Short task: Please show every line of the records that contains the word "Open", copying each such line in full. Case counts.

Extracted entries:
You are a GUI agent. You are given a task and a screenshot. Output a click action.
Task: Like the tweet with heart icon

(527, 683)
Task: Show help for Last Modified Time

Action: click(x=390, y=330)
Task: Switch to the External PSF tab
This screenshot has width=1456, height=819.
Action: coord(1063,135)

...

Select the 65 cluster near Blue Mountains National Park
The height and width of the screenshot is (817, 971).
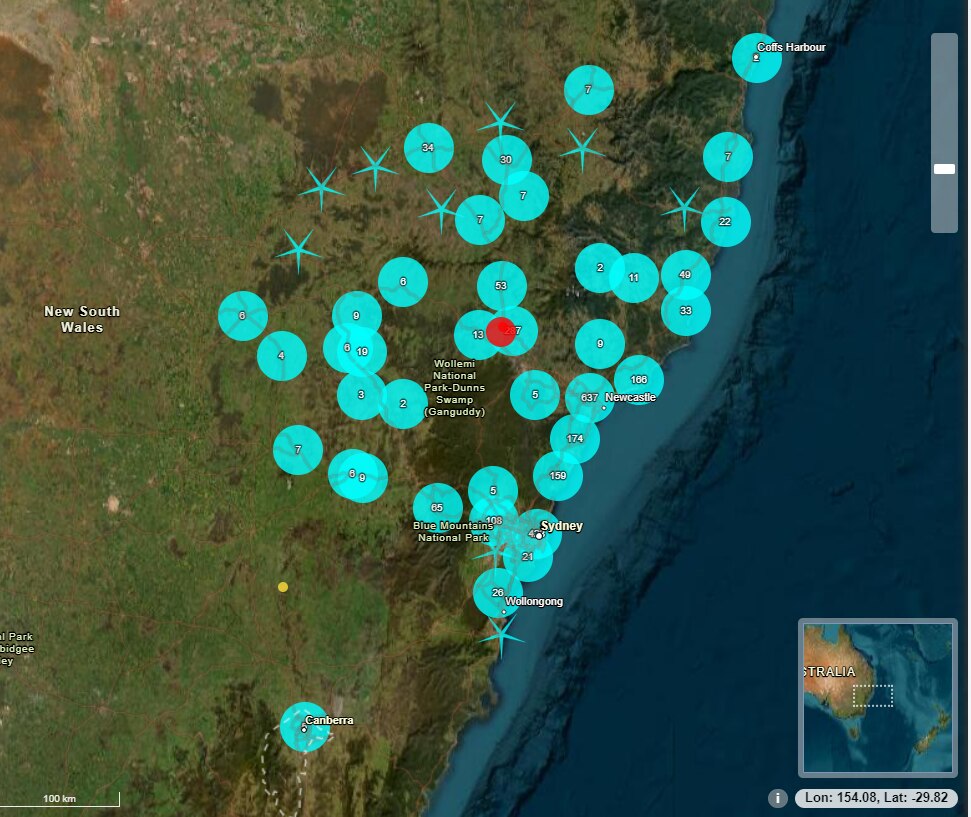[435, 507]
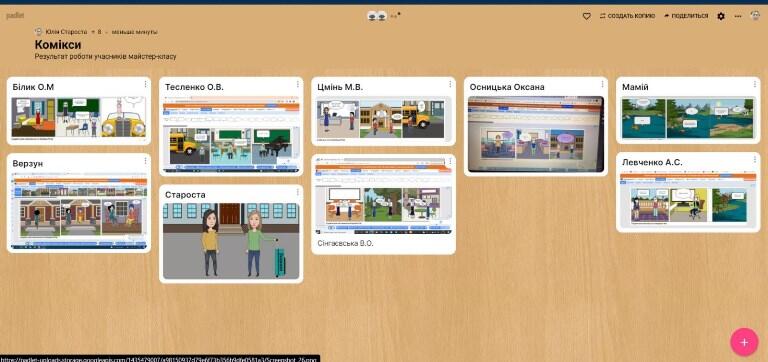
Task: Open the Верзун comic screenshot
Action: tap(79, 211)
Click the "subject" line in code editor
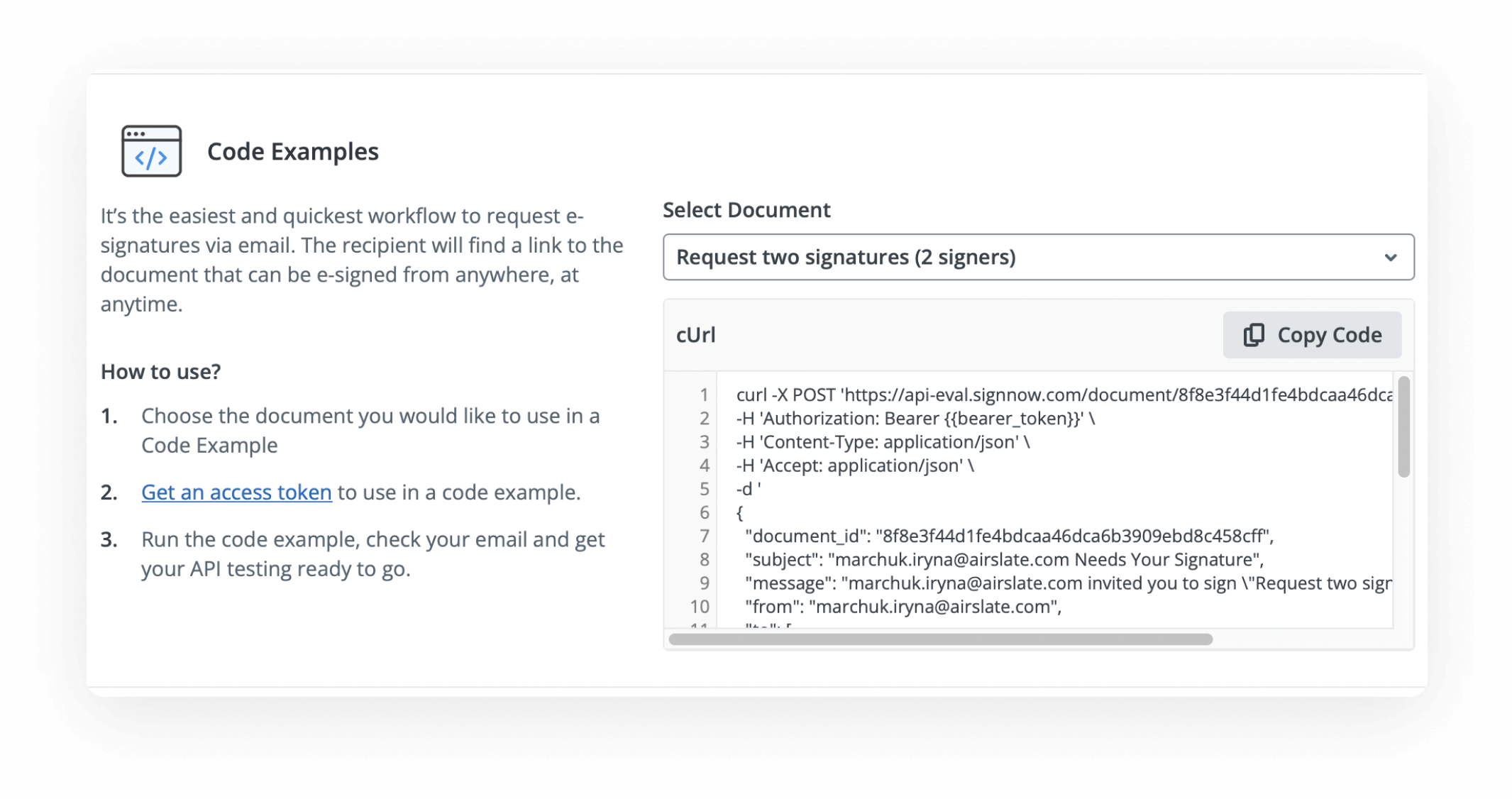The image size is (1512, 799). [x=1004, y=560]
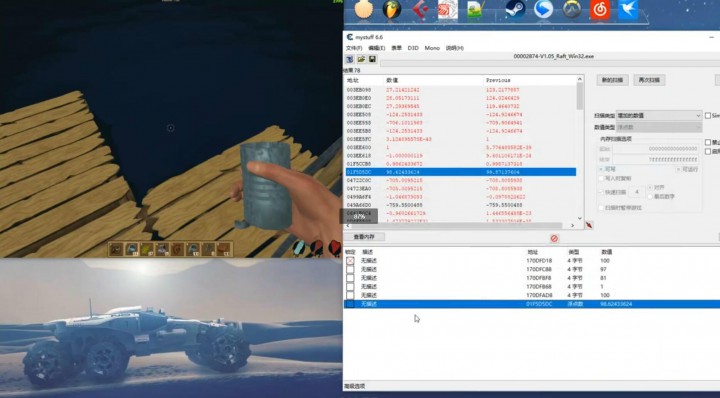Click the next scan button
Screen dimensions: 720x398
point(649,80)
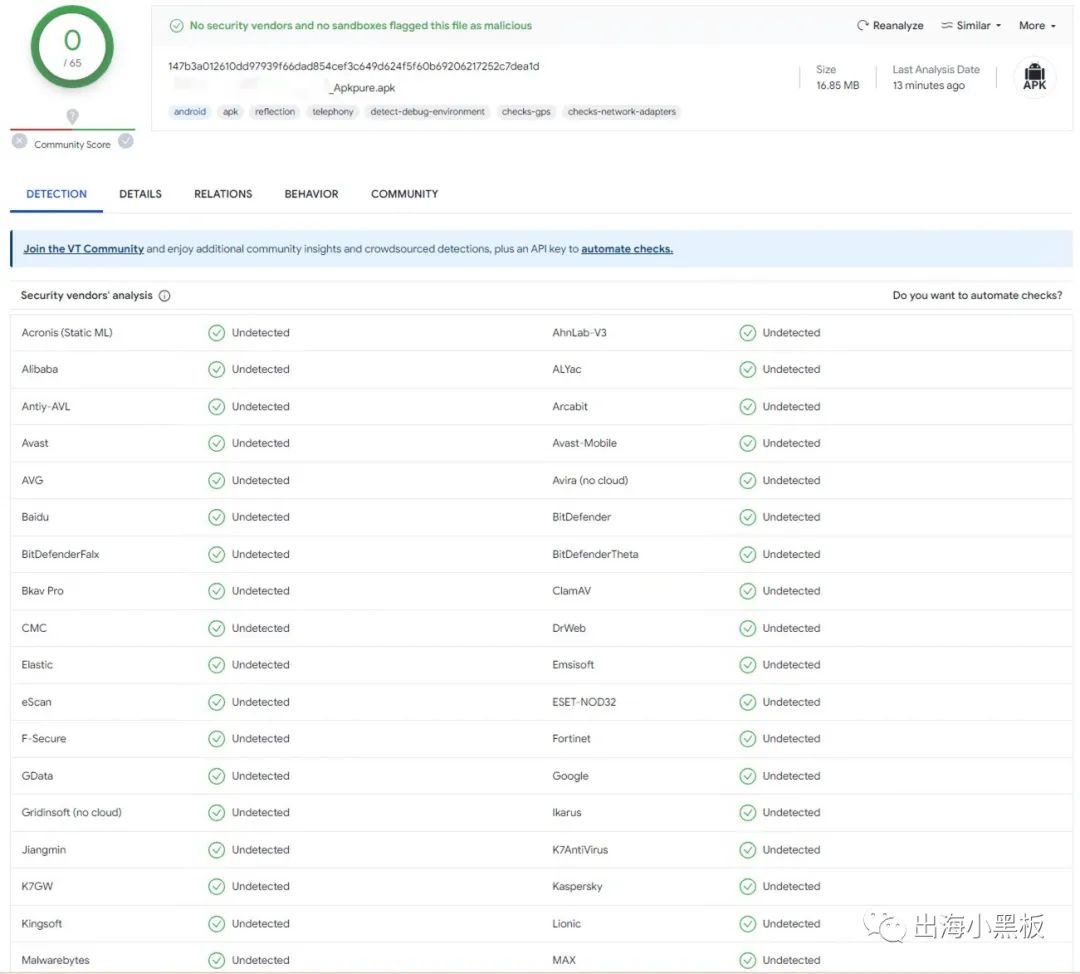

...

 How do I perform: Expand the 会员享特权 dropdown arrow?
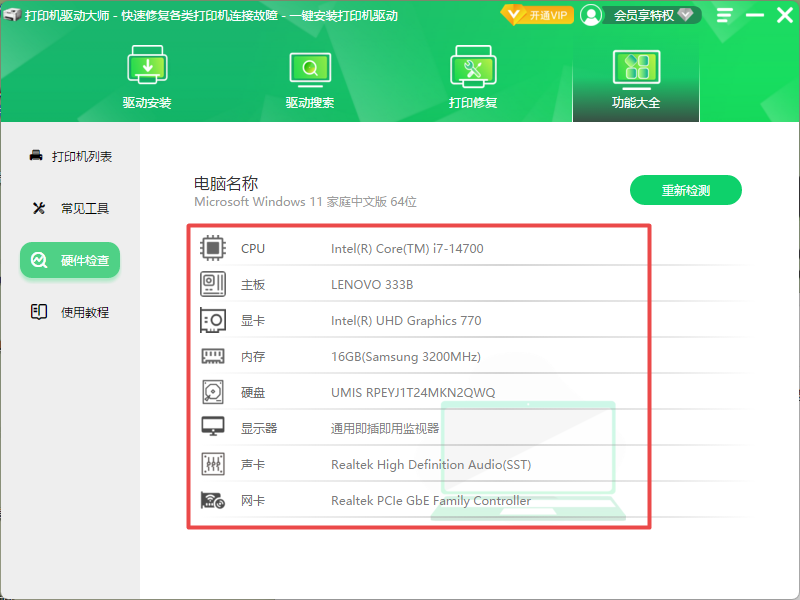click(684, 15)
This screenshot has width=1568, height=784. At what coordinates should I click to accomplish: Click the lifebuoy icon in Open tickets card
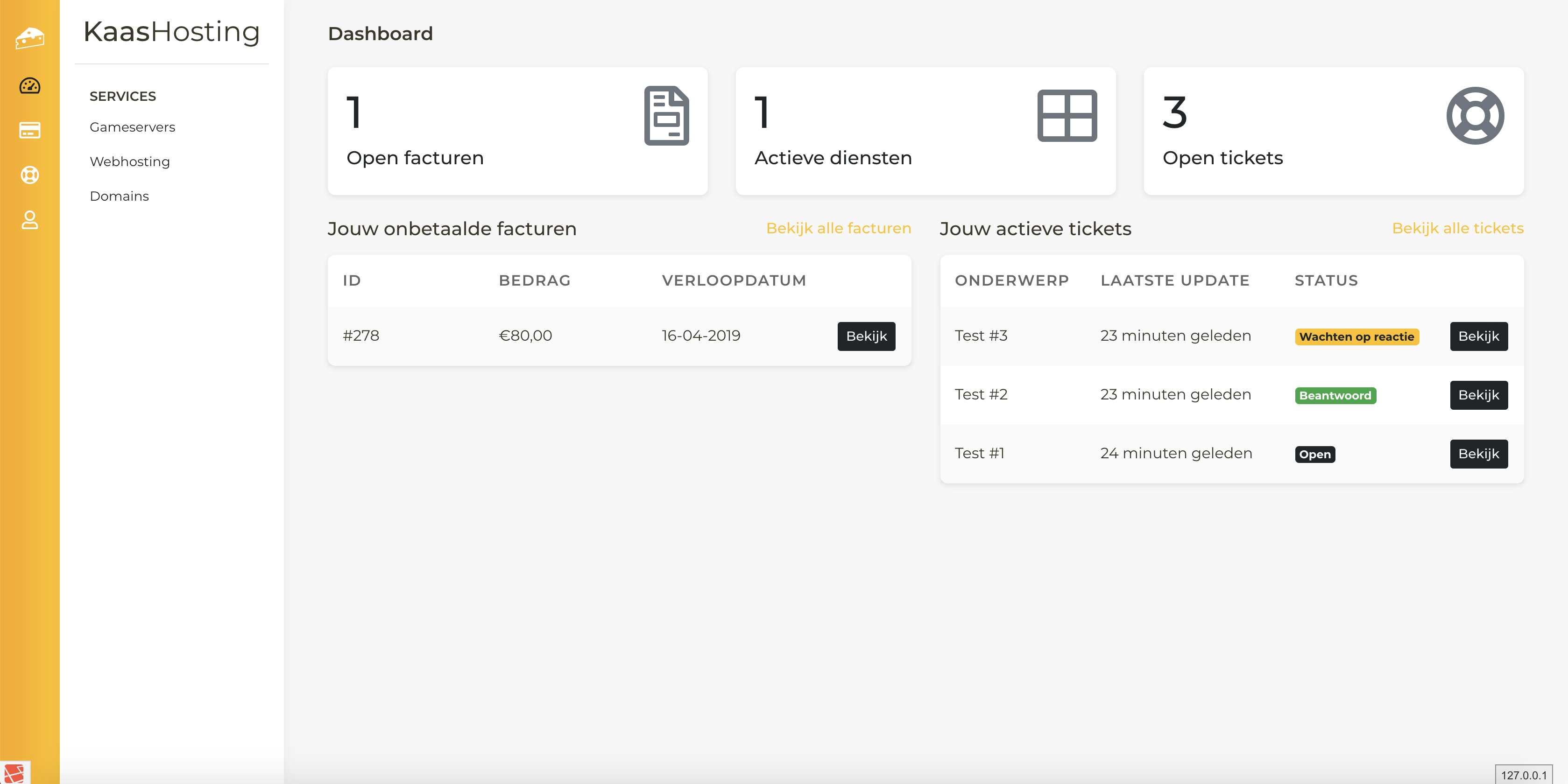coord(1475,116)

Solution for this task:
Task: Open the Верзун comic screenshot
This screenshot has width=1568, height=784. At what coordinates should I click to accomplish: Click the lifebuoy icon in Open tickets card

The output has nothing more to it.